Marginal Pricing and Student Investment in Higher Education
This paper examines the effect of marginal price on students’ educational investments using rich administrative data on students at Michigan public universities. Students facing zero marginal price for credits above the full-time minimum (i.e., 12 credits) attempt and complete about the same average number of credits as those whose institutions charge per credit. Zero marginal price induces a modest share of students (i.e., 7 percent) to attempt up to one additional class (i.e., 3 credits) but also increases withdrawals, resulting in little impact on earned credits or the likelihood of meeting “on-time” benchmarks toward college completion. Consistent with theory, the moderate impact on attempted credits is largest among students who would otherwise locate at the full-time minimum, which include lower-achieving and socio-economically disadvantaged students.

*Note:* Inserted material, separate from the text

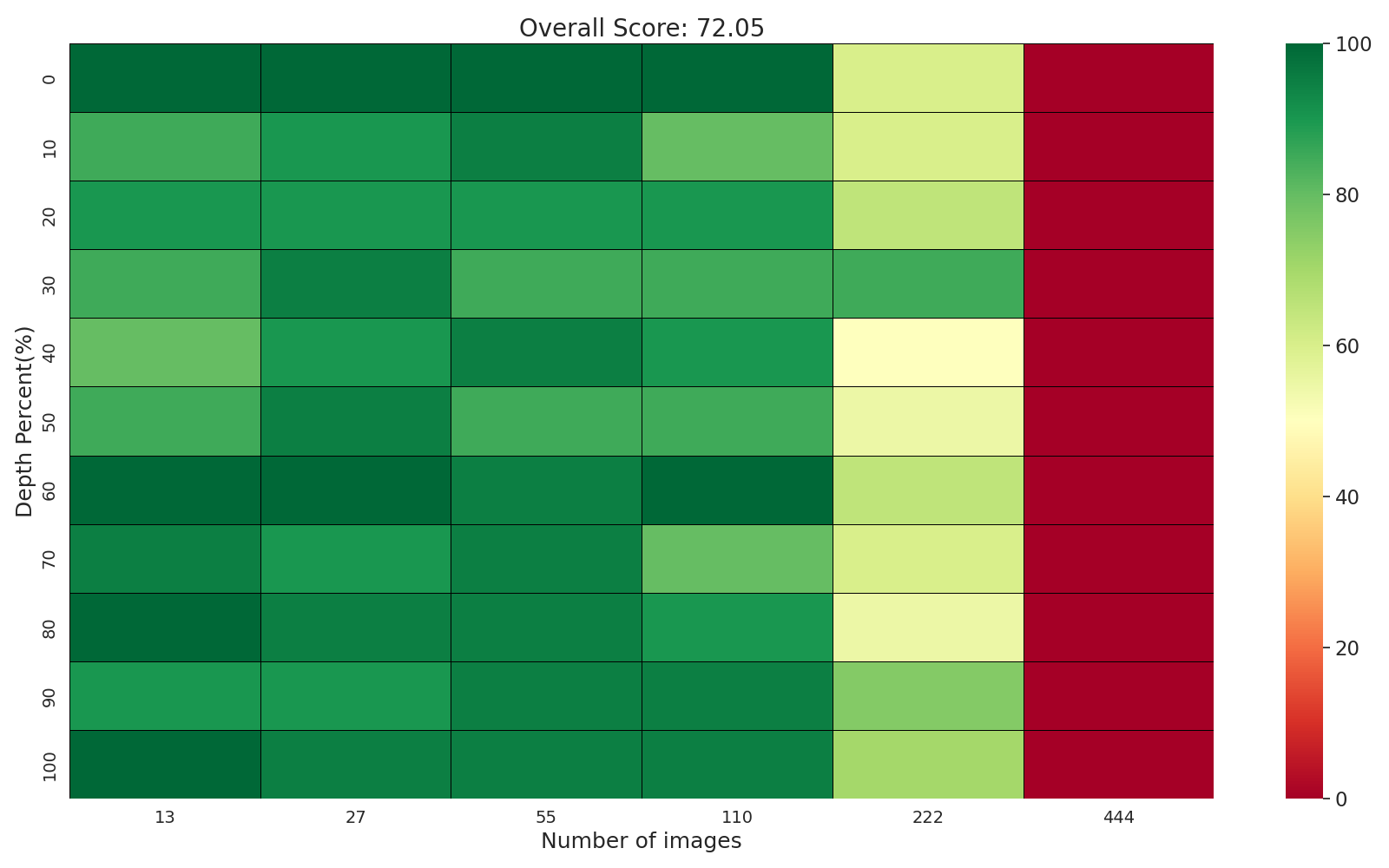Screen dimensions: 1389x868
Task: Click the "Overall Score: 72.05" title
Action: pos(642,29)
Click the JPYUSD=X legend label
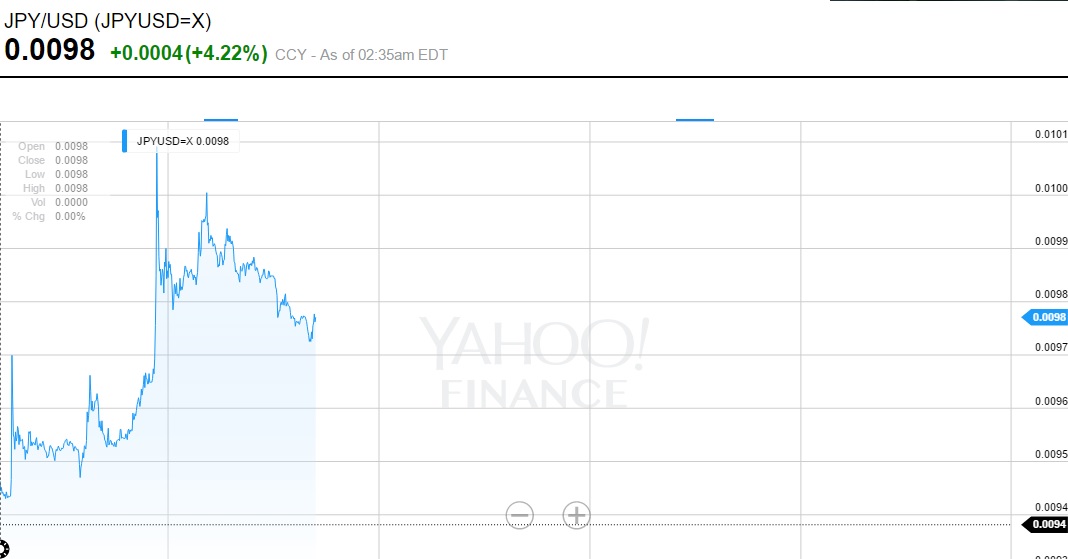1068x559 pixels. [x=183, y=141]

The research reported here was supported by the Institute of Education Sciences, U.S. Department of Education, through Grant R305B110001 to the University of Michigan. The opinions expressed are those of the authors and do not represent views of the Institute of Education Sciences or the U.S. Department of Education. This research used data structured and maintained by the Michigan Consortium for Educational Research (MCER). MCER data are modified for analysis purposes using rules governed by MCER and are not identical to those data collected and maintained by the Michigan Department of Education (MDE) and/or Michigan’s Center for Educational Performance and Information (CEPI). Results, information and opinions solely represent the analysis, information and opinions of the author(s) and are not endorsed by, nor do they reflect the views or positions of grantors, MDE and CEPI or any employee thereof. Monica Hernandez, Andrew Litten, and Chris Zbrozek provided excellent research assistance. We are grateful for helpful comments from John DiNardo, Susan Dynarski, Caroline Hoxby, Michael Lovenhiem, Sarah Turner, Leslie Turner, and numerous seminar participants at the University of Michigan, Stanford University, CUNY, the W.E. Upjohn Institute, and the NBER Education Program Fall 2013 meetings. Hemelt can be contacted at email@example.com; Stange can be contacted at firstname.lastname@example.org. All errors and opinions are our own. The views expressed herein are those of the authors and do not necessarily reflect the views of the National Bureau of Economic Research.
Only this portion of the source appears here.